[Collected data]
------------------------------

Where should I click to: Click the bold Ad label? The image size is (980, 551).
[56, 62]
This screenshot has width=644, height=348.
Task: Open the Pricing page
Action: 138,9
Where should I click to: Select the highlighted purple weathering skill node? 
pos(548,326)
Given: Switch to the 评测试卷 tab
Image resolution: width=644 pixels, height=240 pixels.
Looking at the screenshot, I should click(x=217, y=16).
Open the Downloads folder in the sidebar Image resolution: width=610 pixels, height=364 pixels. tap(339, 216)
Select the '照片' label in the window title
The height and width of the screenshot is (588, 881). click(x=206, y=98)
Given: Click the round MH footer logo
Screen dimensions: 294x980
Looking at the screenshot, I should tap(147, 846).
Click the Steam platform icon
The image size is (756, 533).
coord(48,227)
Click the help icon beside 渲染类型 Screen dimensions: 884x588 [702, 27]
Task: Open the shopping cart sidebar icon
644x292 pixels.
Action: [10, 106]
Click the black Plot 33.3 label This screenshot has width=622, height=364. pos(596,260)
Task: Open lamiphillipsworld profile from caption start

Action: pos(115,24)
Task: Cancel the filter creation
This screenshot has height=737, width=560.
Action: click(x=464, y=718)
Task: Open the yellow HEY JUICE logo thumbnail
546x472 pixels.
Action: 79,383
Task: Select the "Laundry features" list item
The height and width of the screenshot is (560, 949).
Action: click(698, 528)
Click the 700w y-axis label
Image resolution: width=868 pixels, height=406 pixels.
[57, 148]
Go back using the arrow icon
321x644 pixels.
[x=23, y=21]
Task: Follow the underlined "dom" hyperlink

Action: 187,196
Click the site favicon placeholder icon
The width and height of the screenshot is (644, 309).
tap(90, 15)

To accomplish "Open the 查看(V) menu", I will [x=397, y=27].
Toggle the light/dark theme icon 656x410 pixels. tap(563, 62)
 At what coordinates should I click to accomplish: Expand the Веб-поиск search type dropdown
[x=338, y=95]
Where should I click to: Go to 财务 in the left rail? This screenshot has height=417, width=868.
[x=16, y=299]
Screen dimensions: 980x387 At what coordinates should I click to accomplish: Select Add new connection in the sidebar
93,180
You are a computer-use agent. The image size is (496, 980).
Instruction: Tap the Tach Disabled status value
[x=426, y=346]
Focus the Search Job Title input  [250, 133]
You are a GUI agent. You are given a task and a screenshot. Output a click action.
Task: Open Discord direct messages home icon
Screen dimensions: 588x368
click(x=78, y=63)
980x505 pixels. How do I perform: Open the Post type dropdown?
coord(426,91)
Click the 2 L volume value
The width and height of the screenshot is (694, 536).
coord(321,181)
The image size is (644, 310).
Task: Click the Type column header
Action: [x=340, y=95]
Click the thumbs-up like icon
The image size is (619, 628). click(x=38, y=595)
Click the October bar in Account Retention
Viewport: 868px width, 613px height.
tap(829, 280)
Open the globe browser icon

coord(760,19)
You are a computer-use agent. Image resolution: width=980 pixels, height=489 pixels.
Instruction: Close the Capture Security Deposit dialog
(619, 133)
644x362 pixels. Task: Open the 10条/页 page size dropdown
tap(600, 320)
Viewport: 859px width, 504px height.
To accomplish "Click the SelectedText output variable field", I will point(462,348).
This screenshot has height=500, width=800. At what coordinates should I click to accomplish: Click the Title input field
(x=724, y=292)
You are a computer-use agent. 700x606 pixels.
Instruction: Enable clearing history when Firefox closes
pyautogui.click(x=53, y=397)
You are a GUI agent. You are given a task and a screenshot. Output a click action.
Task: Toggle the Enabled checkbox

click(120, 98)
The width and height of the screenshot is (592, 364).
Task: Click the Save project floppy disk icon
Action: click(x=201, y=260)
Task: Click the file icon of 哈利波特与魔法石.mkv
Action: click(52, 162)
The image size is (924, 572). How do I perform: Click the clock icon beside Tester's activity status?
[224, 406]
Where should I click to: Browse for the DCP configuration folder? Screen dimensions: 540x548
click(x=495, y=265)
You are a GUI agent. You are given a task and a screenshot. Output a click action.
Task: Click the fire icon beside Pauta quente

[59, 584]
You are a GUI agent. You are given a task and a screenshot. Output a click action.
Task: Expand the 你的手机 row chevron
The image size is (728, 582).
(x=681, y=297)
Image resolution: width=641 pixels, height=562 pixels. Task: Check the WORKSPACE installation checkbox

------------------------------

### TASK REQUIREMENTS
A word-for-word copy of the data above is the goal, so set it all down again.

### RESPONSE
Where should I click to: Click the bold Ad label? The image size is (980, 551).
[56, 62]
This screenshot has width=644, height=348.
Task: Open the Pricing page
Action: 138,9
Where should I click to: Select the highlighted purple weathering skill node? 
pos(548,326)
Given: Switch to the 评测试卷 tab
Image resolution: width=644 pixels, height=240 pixels.
Looking at the screenshot, I should click(x=217, y=16).
Open the Downloads folder in the sidebar Image resolution: width=610 pixels, height=364 pixels. tap(339, 216)
Select the '照片' label in the window title
The height and width of the screenshot is (588, 881). click(x=206, y=98)
Given: Click the round MH footer logo
Screen dimensions: 294x980
Looking at the screenshot, I should tap(147, 846).
Click the Steam platform icon
The image size is (756, 533).
coord(48,227)
Click the help icon beside 渲染类型 Screen dimensions: 884x588 [702, 27]
Task: Open the shopping cart sidebar icon
644x292 pixels.
Action: [10, 106]
Click the black Plot 33.3 label This screenshot has width=622, height=364. pos(596,260)
Task: Open lamiphillipsworld profile from caption start

Action: pos(115,24)
Task: Cancel the filter creation
This screenshot has height=737, width=560.
Action: click(x=464, y=718)
Task: Open the yellow HEY JUICE logo thumbnail
546x472 pixels.
Action: 79,383
Task: Select the "Laundry features" list item
The height and width of the screenshot is (560, 949).
Action: click(698, 528)
Click the 700w y-axis label
Image resolution: width=868 pixels, height=406 pixels.
[57, 148]
Go back using the arrow icon
321x644 pixels.
[x=23, y=21]
Task: Follow the underlined "dom" hyperlink

Action: 187,196
Click the site favicon placeholder icon
The width and height of the screenshot is (644, 309).
tap(90, 15)

To accomplish "Open the 查看(V) menu", I will [x=397, y=27].
Toggle the light/dark theme icon 656x410 pixels. tap(563, 62)
 At what coordinates should I click to accomplish: Expand the Веб-поиск search type dropdown
[x=338, y=95]
Where should I click to: Go to 财务 in the left rail? This screenshot has height=417, width=868.
[x=16, y=299]
Screen dimensions: 980x387 At what coordinates should I click to accomplish: Select Add new connection in the sidebar
93,180
You are a computer-use agent. The image size is (496, 980).
Instruction: Tap the Tach Disabled status value
[x=426, y=346]
Focus the Search Job Title input  [250, 133]
You are a GUI agent. You are given a task and a screenshot. Output a click action.
Task: Open Discord direct messages home icon
Screen dimensions: 588x368
click(x=78, y=63)
980x505 pixels. How do I perform: Open the Post type dropdown?
coord(426,91)
Click the 2 L volume value
The width and height of the screenshot is (694, 536).
coord(321,181)
The image size is (644, 310).
Task: Click the Type column header
Action: [x=340, y=95]
Click the thumbs-up like icon
The image size is (619, 628). click(x=38, y=595)
Click the October bar in Account Retention
Viewport: 868px width, 613px height.
tap(829, 280)
Open the globe browser icon

coord(760,19)
You are a computer-use agent. Image resolution: width=980 pixels, height=489 pixels.
Instruction: Close the Capture Security Deposit dialog
(619, 133)
644x362 pixels. Task: Open the 10条/页 page size dropdown
tap(600, 320)
Viewport: 859px width, 504px height.
To accomplish "Click the SelectedText output variable field", I will point(462,348).
This screenshot has height=500, width=800. At what coordinates should I click to accomplish: Click the Title input field
(x=724, y=292)
You are a computer-use agent. 700x606 pixels.
Instruction: Enable clearing history when Firefox closes
pyautogui.click(x=53, y=397)
You are a GUI agent. You are given a task and a screenshot. Output a click action.
Task: Toggle the Enabled checkbox

click(120, 98)
The width and height of the screenshot is (592, 364).
Task: Click the Save project floppy disk icon
Action: click(x=201, y=260)
Task: Click the file icon of 哈利波特与魔法石.mkv
Action: click(52, 162)
The image size is (924, 572). How do I perform: Click the clock icon beside Tester's activity status?
[224, 406]
Where should I click to: Browse for the DCP configuration folder? Screen dimensions: 540x548
click(x=495, y=265)
You are a GUI agent. You are given a task and a screenshot. Output a click action.
Task: Click the fire icon beside Pauta quente

[59, 584]
You are a GUI agent. You are given a task and a screenshot. Output a click action.
Task: Expand the 你的手机 row chevron
The image size is (728, 582).
(x=681, y=297)
Image resolution: width=641 pixels, height=562 pixels. Task: Check the WORKSPACE installation checkbox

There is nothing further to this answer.